⬇️
Key Takeaways
- The Gentlemen are scaling attacks using the SystemBC botnet identified by Check Point Research
- The group targets enterprises with a fast, hybrid encryption method across multiple operating systems
- Double extortion tactics and Tor-hosted leak sites increase pressure on victims
The emergence of The Gentlemen in mid-2025 initially drew limited attention outside cybersecurity circles. Now the group has pushed itself into the spotlight. Check Point Research has confirmed that the ransomware operation is using the SystemBC botnet, a network of more than 1,570 infected machines, to drive a new wave of coordinated and targeted attacks across several major regions.
The adoption of SystemBC is not a minor development. It shows a growing sophistication and a willingness to align with established criminal infrastructures. SystemBC has been around for years, but its use has largely been associated with broad, opportunistic attacks. Here, the botnet is being pointed directly at enterprise environments and critical organizations in the United States, Europe, and Australia. According to the findings referenced by Check Point Research, a major energy company in Romania is among the victims, along with multiple technology firms already dealing with the fallout.
The technical execution underscores this sophistication. The Gentlemen operate with a Ransomware-as-a-Service model, and their tooling spans several platforms. Their encryption utilities written in Go are designed for Windows, Linux, and NAS devices. They also deploy a C-based variant that targets ESXi hypervisors, which are common in large enterprise virtualization environments. That kind of multi-platform reach is no longer rare, but the level of coordination inside their attack chain still raises concerns for network defenders.

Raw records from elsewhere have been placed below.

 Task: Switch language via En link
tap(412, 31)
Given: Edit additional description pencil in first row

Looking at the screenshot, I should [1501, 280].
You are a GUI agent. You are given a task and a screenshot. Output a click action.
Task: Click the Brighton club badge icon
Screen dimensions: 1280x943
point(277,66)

Their typical intrusion begins with achieving Domain Admin access inside a Domain Controller. That is a high-value target, and once obtained, it opens the door to almost anything on the network. The group then uses tools like Cobalt Strike to maintain persistence and move laterally. Some companies still underestimate how quietly Cobalt Strike can sit inside a network if detection rules are not tuned well. After securing their foothold, The Gentlemen pivot to Group Policy Objects (GPO). This allows simultaneous deployment of ransomware across an entire organization.
The speed of the encryption process is another core part of their strategy. Rather than fully locking each file, the group uses a hybrid method that encrypts only a small portion of large files, roughly between 1 and 9 percent. This reduces processing time and accelerates disruption. Partial encryption is becoming more common among fast-moving ransomware crews, as it renders files effectively unusable while evading traditional detection methods that scan for bulk encryption activities.

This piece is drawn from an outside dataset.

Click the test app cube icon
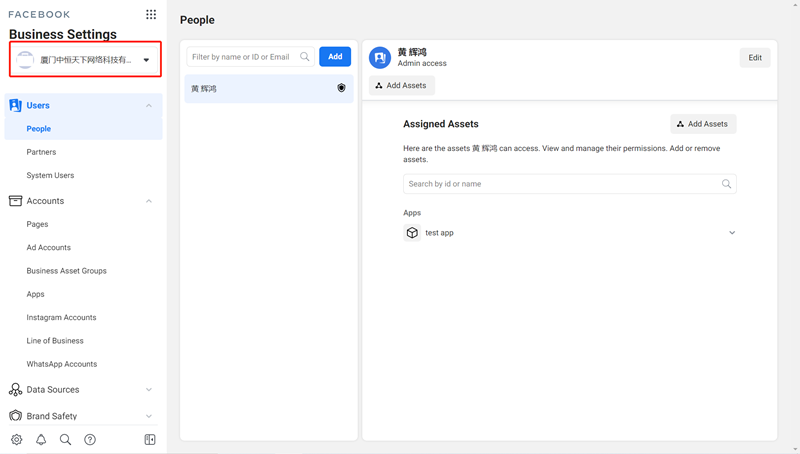 (412, 233)
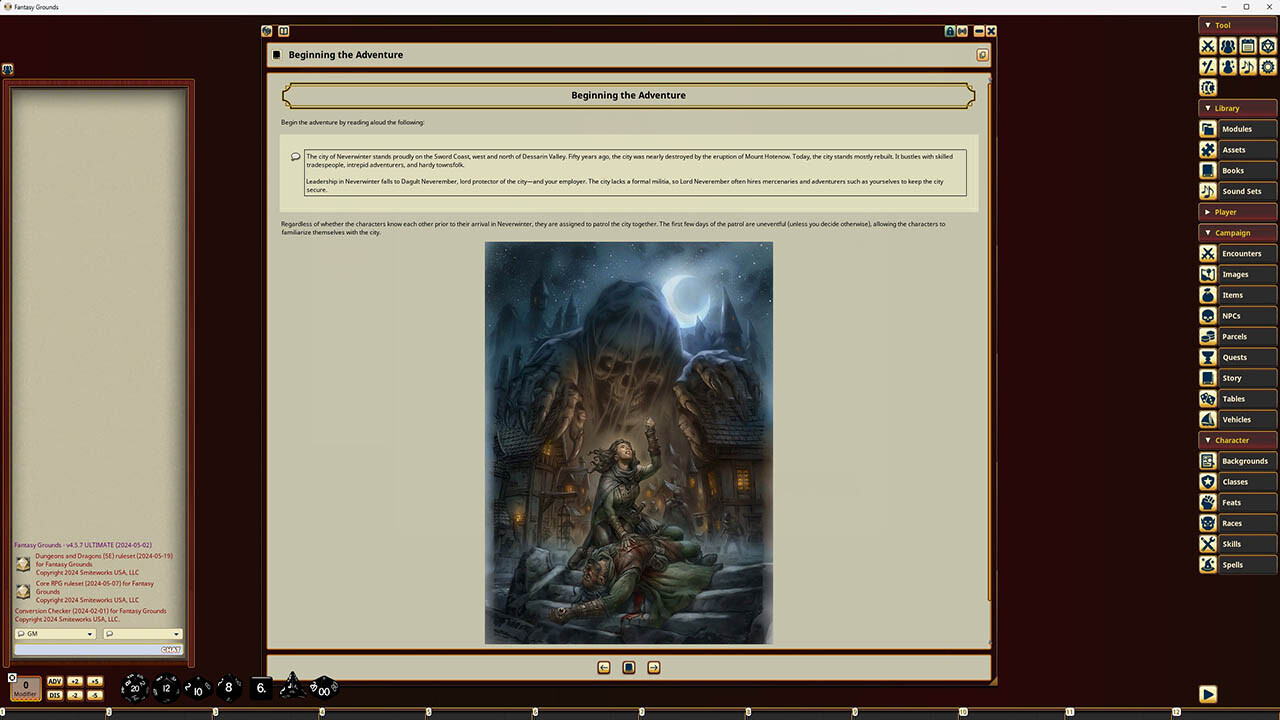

The group also relies heavily on double extortion tactics. The Gentlemen exfiltrate sensitive data before encryption begins, threatening to leak it on Tor-hosted sites if ransom demands are ignored. The tactic itself is nothing new, although its legal and reputational impact continues to grow as more jurisdictions tighten reporting requirements. For companies that operate across multiple countries, the complications multiply rapidly. This pressure often complicates incident response, increasing the likelihood of organizations considering ransom payments despite advisory warnings.
Experts cited in the research emphasize that integrating tools like SystemBC marks a significant shift for The Gentlemen. It suggests that they are evolving from a newer entrant into a more established player in the cybercriminal marketplace. The botnet gives them immediate access to compromised infrastructure that can be weaponized at scale. That changes the threat model for many businesses, especially those that have relied on the assumption that newer groups tend to focus on smaller or less mature targets.
In addition to payload delivery, these attacks highlight the importance of monitoring core infrastructure. Many defensive teams still concentrate their attention on endpoints, but these campaigns underscore the necessity of monitoring Domain Controllers, network traffic patterns, and unexpected connections to proxy or command-and-control (C2) servers. Recommended practices, such as Layer 7 inspection or deeper authentication monitoring, require operational changes that organizations may resist at first. Yet the alternative is facing adversaries who are more coordinated than ever.
For enterprises reviewing their risk posture, the findings from Check Point Research point to a few immediate priorities. Organizations must strengthen oversight on Domain Controller activity, watch for abnormal network connections that resemble SystemBC patterns, and improve network segmentation to contain lateral movement. Most importantly, incident response plans must account for highly accelerated attacks, as fast-moving ransomware crews like The Gentlemen are aggressively shrinking the window for detection and mitigation.
As The Gentlemen continue to expand their operations, businesses across the United States, Europe, Australia, and other regions will likely see more aggressive campaigns. The fact that they blend established tools, multi-platform ransomware, rapid encryption, and double extortion makes them a threat that defenders cannot dismiss. The SystemBC integration simply underscores the direction they are heading, which is toward larger, more sophisticated operations designed to overwhelm unprepared networks.